Overall, while I wish EMH II had covered a larger span of AVENGERS issues, I still mostly like it. When I decided to look at THE ORIGIN and EMH I and II, this was the series I had the best memories of reading when it first came out -- and revisiting it, while perhaps mildly disappointing, mostly didn't change those feelings. It's still a solid re-framing of Avengers stories past. Honestly, it's too bad there was never an EMH III and IV and V, and so forth. I could've seen this becoming a bi-annual thing for Marvel, slowly moving through the various eras of Avengers history, at least up to the end of the seventies. But I guess that was never meant to be.

4 comments:

  1. Oh yeah, the Avengers and their priority clearance. That was constantly coming up throughout the late seventies and early 80s. The highlight was during the Korvac story, where the Avengers were massively under the control of the government, battling for their clearances. They discover where Korvac, the threat to all existence, is-somewhere in the suburbs, it was '70's Marvel, it just rolled that way-but because of government issues, they can't fly their quinjets.

    So they take a bus.

    The Avengers and the Guardians of the Galaxy ride a bus to fight their enemy. I'm thinking Jim Shooter woke up when he wrote that issue and said "I'm gonna try to write this like Steve Gerber."

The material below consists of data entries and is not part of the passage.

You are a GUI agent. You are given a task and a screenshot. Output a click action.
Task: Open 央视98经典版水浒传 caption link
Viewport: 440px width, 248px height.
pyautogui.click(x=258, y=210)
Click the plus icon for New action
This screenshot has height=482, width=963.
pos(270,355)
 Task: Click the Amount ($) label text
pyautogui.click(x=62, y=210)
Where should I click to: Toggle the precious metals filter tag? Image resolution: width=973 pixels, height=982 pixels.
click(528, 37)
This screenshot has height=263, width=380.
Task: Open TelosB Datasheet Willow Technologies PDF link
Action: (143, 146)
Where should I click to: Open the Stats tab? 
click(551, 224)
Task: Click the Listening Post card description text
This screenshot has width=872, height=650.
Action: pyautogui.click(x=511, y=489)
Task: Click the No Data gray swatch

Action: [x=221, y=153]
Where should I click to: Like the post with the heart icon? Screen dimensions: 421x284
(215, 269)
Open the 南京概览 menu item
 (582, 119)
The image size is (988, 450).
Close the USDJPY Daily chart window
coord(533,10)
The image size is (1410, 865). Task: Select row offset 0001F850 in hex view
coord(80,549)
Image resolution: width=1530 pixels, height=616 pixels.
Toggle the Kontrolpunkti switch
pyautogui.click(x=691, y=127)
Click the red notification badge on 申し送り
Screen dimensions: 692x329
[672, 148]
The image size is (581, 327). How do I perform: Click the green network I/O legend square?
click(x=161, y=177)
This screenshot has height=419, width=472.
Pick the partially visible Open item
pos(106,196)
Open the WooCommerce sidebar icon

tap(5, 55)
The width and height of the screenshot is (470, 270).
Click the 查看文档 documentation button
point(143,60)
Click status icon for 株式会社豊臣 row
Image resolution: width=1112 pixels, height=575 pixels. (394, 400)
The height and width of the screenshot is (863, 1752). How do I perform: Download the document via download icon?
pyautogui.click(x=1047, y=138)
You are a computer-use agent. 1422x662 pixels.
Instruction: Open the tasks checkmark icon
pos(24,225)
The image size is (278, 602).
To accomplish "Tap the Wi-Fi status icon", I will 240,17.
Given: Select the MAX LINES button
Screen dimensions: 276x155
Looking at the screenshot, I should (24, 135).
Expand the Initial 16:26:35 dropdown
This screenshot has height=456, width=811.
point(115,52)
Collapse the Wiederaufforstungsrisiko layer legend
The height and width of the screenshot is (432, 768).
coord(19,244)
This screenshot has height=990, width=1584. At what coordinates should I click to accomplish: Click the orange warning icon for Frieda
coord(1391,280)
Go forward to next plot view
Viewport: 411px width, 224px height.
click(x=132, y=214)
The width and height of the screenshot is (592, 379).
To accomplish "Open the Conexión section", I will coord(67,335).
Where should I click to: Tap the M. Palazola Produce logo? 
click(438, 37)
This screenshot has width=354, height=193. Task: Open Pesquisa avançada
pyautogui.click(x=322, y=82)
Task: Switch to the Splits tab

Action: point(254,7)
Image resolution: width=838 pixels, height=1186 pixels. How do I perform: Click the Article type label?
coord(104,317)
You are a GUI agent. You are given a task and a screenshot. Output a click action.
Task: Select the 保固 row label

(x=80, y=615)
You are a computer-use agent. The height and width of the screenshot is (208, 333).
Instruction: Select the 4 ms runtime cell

    And I will say this, if asked to define the Avengers as comic books, I will not mention anyone who wrote it, any story line, not the Kree-Skrull War or the Korvac Saga or when the Avengers mansion was attacked by a horde of villians.

    No, to me what defines the Avengers as a comics series is Tom Palmer. He inked the book so often, and for so long, throughout so many different eras, and regardless of the style of the day it still LOOKED like the Avengers. Even when he was inking the book in the 90s over Steve Epting, at the height of Image-mania, it still looked like the Avengers.

    So keep your Roy Thomas and Neal Adams and your Roger Sterns and Jim Shooters, to me the Avengers always will mean "inked by Tom Palmer."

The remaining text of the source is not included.